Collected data
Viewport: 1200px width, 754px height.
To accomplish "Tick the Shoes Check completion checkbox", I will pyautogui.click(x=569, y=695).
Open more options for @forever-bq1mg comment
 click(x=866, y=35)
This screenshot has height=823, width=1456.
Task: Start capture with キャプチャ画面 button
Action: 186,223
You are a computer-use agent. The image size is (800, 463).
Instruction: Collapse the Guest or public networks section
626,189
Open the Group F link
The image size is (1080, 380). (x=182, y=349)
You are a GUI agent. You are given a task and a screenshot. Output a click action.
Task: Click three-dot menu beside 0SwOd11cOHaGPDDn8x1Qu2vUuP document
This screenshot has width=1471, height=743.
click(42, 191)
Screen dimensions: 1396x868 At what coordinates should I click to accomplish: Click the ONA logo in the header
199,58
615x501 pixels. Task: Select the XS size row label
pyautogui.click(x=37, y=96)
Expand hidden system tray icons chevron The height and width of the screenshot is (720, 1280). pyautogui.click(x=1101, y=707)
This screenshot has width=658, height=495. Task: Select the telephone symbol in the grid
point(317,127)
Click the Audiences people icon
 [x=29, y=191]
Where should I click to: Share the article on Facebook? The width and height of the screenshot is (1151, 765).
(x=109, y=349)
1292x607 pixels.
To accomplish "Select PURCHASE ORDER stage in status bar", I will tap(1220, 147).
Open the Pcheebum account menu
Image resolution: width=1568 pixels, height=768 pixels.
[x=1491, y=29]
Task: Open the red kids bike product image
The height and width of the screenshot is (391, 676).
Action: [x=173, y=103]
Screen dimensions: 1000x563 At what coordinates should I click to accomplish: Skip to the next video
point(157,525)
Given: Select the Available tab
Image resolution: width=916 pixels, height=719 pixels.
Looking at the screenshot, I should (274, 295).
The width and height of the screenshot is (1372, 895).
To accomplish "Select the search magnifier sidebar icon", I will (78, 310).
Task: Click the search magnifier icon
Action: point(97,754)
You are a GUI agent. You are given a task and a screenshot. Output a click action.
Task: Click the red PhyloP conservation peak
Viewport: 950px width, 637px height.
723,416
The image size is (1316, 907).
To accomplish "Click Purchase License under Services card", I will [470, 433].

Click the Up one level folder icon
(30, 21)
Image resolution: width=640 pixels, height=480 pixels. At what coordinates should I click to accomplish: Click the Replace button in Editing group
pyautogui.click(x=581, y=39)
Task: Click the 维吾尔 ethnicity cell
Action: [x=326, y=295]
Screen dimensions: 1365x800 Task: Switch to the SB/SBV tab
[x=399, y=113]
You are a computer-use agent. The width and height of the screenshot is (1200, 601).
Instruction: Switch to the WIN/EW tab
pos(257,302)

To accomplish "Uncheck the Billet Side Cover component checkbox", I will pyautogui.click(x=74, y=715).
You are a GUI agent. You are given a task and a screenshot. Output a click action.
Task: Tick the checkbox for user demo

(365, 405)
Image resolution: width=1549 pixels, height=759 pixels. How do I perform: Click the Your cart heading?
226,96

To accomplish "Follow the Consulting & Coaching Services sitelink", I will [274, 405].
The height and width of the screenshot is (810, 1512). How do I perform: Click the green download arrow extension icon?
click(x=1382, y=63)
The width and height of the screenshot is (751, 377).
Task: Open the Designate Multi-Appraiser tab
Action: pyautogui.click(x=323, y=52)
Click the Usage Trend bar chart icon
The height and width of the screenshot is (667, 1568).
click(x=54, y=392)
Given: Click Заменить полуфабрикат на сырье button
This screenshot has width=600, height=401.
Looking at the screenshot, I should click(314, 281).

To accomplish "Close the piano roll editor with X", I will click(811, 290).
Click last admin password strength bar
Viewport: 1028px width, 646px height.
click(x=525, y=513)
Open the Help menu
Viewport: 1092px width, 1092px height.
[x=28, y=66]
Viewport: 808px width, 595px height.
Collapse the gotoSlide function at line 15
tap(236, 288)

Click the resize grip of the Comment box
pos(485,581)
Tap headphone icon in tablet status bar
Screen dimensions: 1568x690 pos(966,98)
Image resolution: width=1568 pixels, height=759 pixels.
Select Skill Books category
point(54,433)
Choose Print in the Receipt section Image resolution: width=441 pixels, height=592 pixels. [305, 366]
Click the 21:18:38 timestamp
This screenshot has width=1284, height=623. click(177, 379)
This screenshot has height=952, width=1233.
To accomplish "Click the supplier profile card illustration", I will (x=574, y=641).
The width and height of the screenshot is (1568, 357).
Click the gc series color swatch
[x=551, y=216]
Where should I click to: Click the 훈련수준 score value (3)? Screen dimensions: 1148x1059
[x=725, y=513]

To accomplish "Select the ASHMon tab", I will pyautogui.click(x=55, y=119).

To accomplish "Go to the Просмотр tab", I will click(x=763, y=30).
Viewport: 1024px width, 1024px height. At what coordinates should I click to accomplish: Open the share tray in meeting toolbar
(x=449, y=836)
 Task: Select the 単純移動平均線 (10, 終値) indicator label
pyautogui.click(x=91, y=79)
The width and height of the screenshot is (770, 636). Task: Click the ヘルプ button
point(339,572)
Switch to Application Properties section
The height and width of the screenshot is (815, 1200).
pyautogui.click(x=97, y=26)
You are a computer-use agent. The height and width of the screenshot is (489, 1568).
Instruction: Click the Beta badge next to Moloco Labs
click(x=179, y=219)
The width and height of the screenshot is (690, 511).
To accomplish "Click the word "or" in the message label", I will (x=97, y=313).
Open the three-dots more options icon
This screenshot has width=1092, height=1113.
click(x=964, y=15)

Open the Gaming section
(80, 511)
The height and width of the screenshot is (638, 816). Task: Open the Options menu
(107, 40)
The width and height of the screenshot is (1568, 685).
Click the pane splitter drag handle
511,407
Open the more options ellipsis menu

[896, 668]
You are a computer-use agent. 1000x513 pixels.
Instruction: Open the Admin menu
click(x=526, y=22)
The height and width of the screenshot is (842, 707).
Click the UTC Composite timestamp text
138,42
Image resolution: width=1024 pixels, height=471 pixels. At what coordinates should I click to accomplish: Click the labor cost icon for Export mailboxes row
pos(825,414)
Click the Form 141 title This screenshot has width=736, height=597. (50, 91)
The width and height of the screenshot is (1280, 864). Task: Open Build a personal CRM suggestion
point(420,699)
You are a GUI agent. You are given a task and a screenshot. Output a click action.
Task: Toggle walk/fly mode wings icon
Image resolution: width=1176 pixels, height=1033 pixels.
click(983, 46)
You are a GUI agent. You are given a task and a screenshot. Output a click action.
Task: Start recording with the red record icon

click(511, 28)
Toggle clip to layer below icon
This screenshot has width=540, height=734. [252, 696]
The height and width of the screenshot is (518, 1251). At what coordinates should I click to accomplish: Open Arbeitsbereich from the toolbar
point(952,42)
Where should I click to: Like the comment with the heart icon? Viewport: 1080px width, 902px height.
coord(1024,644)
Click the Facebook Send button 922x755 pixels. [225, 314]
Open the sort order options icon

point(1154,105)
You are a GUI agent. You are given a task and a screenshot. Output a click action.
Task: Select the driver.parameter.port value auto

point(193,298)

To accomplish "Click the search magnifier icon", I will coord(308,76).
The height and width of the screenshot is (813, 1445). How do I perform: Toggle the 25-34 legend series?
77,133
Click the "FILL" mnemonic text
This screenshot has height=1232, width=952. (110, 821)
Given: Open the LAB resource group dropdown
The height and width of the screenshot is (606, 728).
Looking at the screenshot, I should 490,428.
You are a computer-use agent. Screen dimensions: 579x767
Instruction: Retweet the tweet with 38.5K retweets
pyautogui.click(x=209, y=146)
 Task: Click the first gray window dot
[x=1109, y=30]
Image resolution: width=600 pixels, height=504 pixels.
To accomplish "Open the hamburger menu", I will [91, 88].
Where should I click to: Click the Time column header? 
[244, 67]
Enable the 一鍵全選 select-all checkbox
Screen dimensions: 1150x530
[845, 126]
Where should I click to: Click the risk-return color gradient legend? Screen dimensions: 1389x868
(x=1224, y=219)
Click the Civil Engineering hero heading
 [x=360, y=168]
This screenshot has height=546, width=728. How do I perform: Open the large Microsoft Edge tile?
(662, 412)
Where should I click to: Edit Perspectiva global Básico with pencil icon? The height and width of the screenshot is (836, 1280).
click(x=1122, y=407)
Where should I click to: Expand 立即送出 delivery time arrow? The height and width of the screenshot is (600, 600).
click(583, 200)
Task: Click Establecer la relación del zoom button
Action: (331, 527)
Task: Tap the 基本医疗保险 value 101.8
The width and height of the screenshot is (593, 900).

* _WORK TO BE COMPLETED_:
Using the records above, work out how many lines hold the string "card"; answer with that number alone.

* _RESPONSE BOX_:
2